The purpose of this Special Article is to document the evolution of the anesthesia assistant (AA) profession in Canada and summarize AA practice at Canadian institutions as it exists today, five decades after Quebec and 15 years after most other provinces formalized AA practice.

Source

Through the Management Committee of the Association of Canadian University Departments of Anesthesia (ACUDA), we conducted a purposeful sampling of all ACUDA chairs or their delegates. We requested the following data: history of AAs becoming a reality in their particular province or region; potential recruitment pools; training programs and curricula; pathway to credentialing; funding, pay, retention, recruitment, and status of union representation; and metrics.

Principal findings

Data were provided by 19 institutions in 8 provinces: Newfoundland and Labrador, Nova Scotia, Quebec, Ontario, Manitoba, Saskatchewan, Alberta, and British Columbia.
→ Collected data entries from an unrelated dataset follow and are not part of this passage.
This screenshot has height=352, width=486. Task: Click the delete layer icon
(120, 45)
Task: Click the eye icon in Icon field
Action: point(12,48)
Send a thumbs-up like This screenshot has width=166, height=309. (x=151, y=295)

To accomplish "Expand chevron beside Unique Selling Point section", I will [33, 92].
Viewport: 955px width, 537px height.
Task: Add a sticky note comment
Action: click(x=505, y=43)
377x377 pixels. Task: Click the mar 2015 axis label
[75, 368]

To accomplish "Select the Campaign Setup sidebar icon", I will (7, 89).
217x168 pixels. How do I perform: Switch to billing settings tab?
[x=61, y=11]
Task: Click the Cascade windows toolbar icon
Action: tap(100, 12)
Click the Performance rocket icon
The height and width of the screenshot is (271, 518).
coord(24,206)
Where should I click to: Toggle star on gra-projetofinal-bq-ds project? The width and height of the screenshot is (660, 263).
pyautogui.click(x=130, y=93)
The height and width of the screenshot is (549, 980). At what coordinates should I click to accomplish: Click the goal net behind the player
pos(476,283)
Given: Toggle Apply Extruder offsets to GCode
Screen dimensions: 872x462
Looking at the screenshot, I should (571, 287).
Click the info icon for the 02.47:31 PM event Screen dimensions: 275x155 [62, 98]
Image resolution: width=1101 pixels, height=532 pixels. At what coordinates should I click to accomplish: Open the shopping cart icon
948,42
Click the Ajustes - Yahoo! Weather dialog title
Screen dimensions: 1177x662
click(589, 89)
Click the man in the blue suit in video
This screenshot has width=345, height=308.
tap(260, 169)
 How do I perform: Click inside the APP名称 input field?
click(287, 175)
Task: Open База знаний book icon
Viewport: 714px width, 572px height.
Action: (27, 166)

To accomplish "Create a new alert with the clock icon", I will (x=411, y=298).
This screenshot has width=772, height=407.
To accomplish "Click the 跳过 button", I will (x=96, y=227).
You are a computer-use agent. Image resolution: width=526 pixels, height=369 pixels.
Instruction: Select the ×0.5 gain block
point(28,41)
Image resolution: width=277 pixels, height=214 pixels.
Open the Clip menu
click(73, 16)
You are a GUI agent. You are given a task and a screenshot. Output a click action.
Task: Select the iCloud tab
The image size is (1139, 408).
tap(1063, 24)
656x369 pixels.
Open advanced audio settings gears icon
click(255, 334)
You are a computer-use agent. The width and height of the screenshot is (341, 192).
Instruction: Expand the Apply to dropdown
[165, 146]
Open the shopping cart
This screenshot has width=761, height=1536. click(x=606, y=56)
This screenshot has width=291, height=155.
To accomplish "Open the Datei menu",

Given the different health care governance structures across the provinces, AA roles vary in terms of its associated technical, clinical, and educational responsibilities. The role of AAs in supporting anesthesia care through equipment maintenance and assistance with airway management, resuscitation, and administration of regional anesthesia seems to be well established, as is their role in providing brief intraoperative relief for anesthesiologists during a stable period of anesthesia. Anesthesia assistant duties continue to evolve, becoming more aligned with the specific institution and less dependent on the supervising anesthesiologist. Apart from the initial metrics collected during the Ontario ACT implementation pilot projects, we are not aware of any formal metrics, current or ongoing, being collected across Canada, related to either patient safety events or perioperative efficiency.

Conclusions

This compilation of pan-Canadian AA data shows diverse models of practice and highlights the value to patients and the health care system as a whole of incorporating these allied professionals into the anesthesia care team (ACT). The present findings allow us to offer suggestions for consideration during discussions of retention, recruitment, program expansion, and cross-country collection of metrics and other data. We conclude by making six recommendations: 1. recognize that implementation of ACTs is a key element in solving the challenge of an increasing surgical backlog; 2. develop, or facilitate the development of, metrics and increase data-sharing nationally to enable health care authorities to better understand the importance of AAs in patient safety and perioperative efficiency; 3. develop and implement funding strategies to lower the barriers to AA training such as hospital-sponsored positions, ongoing salary support, and return-of-service arrangements; 4. ensure that salaries appropriately reflect the increased level of training and added levels of responsibility of certified AAs; 5. develop long-term strategies to ensure stable funding, recruitment and retention, and a better match between the number of AA training positions and the need for newly certified AAs; and 6. engage all stakeholders to acknowledge that AAs, as knowledgeable and specifically trained assistants, not only fulfill their defined clinical role but also contribute significantly to patient safety and clinical efficiency by assuming nondirect patient care tasks.